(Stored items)
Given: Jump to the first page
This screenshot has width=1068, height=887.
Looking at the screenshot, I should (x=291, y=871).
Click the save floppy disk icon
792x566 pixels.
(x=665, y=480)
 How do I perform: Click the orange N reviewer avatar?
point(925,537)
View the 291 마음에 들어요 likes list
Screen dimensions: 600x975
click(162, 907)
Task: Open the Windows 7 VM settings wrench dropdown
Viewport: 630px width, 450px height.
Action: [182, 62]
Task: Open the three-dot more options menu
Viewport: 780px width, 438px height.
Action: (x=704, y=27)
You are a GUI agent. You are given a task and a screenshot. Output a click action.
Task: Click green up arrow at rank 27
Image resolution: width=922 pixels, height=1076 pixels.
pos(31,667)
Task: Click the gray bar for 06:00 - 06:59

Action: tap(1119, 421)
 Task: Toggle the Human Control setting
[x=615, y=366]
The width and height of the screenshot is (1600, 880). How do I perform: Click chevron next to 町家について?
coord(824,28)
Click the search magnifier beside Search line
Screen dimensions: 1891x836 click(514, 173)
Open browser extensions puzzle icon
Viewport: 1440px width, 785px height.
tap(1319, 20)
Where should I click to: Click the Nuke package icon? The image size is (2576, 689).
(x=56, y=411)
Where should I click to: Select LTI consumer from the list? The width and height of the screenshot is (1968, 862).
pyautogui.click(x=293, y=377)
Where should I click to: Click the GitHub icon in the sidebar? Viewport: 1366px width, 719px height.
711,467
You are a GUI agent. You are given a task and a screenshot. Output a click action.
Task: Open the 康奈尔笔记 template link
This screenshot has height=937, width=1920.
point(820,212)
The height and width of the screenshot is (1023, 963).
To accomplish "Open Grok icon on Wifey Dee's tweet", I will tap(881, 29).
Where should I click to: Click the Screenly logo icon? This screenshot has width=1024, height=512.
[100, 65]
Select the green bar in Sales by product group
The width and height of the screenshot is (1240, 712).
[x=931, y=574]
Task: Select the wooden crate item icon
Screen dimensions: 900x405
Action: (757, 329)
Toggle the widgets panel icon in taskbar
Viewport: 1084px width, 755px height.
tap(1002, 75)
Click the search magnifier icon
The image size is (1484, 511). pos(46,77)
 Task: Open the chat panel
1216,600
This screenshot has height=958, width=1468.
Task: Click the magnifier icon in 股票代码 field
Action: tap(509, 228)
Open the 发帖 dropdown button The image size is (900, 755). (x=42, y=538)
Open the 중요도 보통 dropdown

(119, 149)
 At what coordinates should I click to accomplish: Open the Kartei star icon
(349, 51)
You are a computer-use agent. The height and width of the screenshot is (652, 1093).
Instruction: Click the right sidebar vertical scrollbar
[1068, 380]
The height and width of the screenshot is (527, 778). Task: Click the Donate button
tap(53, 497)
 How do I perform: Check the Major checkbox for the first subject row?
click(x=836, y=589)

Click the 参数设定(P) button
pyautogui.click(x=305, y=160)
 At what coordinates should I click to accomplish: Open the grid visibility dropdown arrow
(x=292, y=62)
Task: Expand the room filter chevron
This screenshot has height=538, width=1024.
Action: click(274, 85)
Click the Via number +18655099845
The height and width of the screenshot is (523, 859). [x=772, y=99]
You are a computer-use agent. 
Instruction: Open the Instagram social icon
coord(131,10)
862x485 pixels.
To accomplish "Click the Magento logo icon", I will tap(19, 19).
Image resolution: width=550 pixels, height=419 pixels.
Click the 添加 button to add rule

> _WHAT THIS TASK INVOLVES_:
Look through the entries above and quote exactly the lines from the line with "Where should I click to: Click the GitHub" to the line with "The height and width of the screenshot is (1023, 963).", counting both of those lines.

> _ANSWER TO THIS EXERCISE_:
Where should I click to: Click the GitHub icon in the sidebar? Viewport: 1366px width, 719px height.
711,467
You are a GUI agent. You are given a task and a screenshot. Output a click action.
Task: Open the 康奈尔笔记 template link
This screenshot has height=937, width=1920.
point(820,212)
The height and width of the screenshot is (1023, 963).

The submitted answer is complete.